(HOW TO COMPLETE THIS TASK): Please repeat exactly the line containing "Open the settings" and each line after it in the records below, through the last.

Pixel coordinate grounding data
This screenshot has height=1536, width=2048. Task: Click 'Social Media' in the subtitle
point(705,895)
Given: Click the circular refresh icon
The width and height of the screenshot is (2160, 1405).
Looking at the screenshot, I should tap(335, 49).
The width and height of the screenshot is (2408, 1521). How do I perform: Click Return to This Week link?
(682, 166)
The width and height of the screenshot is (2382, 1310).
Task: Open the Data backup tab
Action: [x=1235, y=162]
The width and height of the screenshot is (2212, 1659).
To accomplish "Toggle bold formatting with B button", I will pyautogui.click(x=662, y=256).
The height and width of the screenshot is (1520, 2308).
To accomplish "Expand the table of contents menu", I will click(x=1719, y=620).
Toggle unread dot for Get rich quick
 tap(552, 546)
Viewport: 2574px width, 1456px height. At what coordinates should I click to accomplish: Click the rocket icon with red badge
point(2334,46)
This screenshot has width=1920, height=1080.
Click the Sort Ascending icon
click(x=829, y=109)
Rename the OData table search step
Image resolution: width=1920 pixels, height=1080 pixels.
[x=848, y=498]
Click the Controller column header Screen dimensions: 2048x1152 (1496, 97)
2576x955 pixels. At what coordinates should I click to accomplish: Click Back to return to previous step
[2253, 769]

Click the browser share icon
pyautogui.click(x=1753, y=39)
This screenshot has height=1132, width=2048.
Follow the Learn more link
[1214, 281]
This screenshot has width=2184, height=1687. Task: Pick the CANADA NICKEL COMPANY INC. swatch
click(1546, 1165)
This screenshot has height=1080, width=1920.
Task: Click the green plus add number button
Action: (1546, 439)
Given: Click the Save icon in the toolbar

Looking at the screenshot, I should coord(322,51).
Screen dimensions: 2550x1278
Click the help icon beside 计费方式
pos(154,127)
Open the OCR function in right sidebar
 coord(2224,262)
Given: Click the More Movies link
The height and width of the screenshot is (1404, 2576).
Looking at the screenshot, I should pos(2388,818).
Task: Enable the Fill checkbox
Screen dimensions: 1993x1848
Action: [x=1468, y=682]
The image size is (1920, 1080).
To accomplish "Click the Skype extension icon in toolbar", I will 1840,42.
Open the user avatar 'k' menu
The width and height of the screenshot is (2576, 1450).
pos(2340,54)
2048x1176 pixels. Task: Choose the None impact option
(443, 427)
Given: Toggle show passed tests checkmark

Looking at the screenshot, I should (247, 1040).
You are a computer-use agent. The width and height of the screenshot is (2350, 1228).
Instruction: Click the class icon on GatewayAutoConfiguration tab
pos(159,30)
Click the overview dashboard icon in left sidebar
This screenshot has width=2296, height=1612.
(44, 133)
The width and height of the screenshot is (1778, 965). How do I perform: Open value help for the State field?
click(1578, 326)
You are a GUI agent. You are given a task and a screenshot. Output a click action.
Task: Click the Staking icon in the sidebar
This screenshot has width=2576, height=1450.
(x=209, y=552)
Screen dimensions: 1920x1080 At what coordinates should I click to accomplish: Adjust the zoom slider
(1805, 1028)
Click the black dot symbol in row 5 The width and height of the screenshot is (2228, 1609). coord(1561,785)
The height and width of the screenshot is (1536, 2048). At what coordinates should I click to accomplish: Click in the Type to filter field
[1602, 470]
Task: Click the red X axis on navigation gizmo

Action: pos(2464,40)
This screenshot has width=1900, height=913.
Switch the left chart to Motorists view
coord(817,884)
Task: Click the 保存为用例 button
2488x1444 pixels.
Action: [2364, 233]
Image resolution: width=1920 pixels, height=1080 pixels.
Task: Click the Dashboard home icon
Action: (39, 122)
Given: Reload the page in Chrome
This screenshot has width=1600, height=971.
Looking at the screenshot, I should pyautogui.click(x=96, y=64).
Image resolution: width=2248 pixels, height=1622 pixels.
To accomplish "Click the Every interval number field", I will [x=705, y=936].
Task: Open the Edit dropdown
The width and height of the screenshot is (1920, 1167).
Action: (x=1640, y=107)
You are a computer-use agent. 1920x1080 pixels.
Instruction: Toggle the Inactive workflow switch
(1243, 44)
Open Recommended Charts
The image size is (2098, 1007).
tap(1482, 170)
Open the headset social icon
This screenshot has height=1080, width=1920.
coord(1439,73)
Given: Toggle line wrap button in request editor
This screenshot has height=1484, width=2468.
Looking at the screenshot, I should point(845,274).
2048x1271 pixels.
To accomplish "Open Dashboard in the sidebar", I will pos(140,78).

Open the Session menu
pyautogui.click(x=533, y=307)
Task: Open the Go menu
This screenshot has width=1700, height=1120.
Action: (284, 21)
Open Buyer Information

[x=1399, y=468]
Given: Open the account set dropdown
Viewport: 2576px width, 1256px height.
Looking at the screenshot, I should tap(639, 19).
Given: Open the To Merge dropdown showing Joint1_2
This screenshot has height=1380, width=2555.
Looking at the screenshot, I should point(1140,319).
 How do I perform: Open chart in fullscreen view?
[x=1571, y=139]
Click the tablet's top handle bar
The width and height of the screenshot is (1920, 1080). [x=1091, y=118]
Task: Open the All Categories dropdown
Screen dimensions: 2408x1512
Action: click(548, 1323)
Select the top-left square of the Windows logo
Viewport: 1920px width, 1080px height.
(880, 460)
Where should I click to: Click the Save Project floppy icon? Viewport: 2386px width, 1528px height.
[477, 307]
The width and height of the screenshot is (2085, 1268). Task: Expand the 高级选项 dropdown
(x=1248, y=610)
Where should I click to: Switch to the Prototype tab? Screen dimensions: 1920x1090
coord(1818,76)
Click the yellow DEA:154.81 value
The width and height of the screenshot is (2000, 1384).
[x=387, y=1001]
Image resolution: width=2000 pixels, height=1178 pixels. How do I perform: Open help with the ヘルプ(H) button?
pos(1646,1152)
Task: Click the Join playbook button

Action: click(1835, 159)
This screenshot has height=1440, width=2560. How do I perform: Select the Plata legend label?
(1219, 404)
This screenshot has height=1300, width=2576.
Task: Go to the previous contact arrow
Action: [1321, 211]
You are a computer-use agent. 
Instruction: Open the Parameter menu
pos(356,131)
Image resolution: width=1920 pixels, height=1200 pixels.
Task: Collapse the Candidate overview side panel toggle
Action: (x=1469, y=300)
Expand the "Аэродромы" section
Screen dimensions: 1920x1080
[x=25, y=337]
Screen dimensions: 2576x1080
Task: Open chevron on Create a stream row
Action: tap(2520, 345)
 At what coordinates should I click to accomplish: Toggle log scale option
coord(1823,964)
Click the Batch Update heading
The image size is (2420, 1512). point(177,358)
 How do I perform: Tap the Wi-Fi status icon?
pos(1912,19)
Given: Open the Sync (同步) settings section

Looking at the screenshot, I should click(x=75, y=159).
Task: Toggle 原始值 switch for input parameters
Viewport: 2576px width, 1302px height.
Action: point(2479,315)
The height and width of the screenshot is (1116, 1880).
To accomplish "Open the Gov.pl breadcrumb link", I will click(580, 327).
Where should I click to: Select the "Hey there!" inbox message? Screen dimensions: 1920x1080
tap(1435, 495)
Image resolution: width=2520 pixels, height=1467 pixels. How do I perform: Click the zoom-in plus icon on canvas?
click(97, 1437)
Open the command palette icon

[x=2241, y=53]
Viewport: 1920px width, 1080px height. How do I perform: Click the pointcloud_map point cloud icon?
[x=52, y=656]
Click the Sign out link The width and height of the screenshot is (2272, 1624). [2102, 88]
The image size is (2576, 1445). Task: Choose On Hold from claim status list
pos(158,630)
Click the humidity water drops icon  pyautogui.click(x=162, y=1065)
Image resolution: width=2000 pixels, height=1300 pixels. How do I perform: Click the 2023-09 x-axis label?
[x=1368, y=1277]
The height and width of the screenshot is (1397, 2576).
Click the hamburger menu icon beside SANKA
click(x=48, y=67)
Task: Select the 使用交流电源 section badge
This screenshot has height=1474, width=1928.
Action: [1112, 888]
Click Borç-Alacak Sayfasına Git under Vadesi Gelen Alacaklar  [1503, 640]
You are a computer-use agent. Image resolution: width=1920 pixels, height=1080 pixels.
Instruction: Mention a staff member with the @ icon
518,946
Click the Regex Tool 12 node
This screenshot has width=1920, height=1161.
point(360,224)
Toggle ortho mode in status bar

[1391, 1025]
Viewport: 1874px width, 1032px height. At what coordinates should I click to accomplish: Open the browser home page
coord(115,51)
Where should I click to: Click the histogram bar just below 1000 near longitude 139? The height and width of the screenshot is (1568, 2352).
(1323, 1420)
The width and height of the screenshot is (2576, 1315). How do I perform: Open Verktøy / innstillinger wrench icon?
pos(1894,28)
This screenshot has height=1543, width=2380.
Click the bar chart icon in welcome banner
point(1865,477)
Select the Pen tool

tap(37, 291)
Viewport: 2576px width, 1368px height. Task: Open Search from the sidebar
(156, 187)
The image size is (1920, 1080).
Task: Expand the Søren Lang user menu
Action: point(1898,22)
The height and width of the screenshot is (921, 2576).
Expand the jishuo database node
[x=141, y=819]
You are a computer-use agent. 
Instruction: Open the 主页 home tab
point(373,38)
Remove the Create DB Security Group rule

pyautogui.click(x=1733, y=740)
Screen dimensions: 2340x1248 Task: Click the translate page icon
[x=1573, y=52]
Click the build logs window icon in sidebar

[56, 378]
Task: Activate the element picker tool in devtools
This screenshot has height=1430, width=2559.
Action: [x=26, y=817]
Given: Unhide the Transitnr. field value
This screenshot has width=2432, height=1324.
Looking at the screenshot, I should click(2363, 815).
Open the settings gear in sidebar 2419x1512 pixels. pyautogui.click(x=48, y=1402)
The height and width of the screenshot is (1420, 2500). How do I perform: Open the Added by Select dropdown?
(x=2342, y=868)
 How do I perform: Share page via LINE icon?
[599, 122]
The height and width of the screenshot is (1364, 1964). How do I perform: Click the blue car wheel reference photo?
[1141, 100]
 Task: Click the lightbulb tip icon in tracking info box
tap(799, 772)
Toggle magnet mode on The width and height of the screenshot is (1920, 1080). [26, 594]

(FINISHED TASK):
Open the settings gear in sidebar 2419x1512 pixels. pyautogui.click(x=48, y=1402)
The height and width of the screenshot is (1420, 2500). How do I perform: Open the Added by Select dropdown?
(x=2342, y=868)
 How do I perform: Share page via LINE icon?
[599, 122]
The height and width of the screenshot is (1364, 1964). How do I perform: Click the blue car wheel reference photo?
[1141, 100]
 Task: Click the lightbulb tip icon in tracking info box
tap(799, 772)
Toggle magnet mode on The width and height of the screenshot is (1920, 1080). [26, 594]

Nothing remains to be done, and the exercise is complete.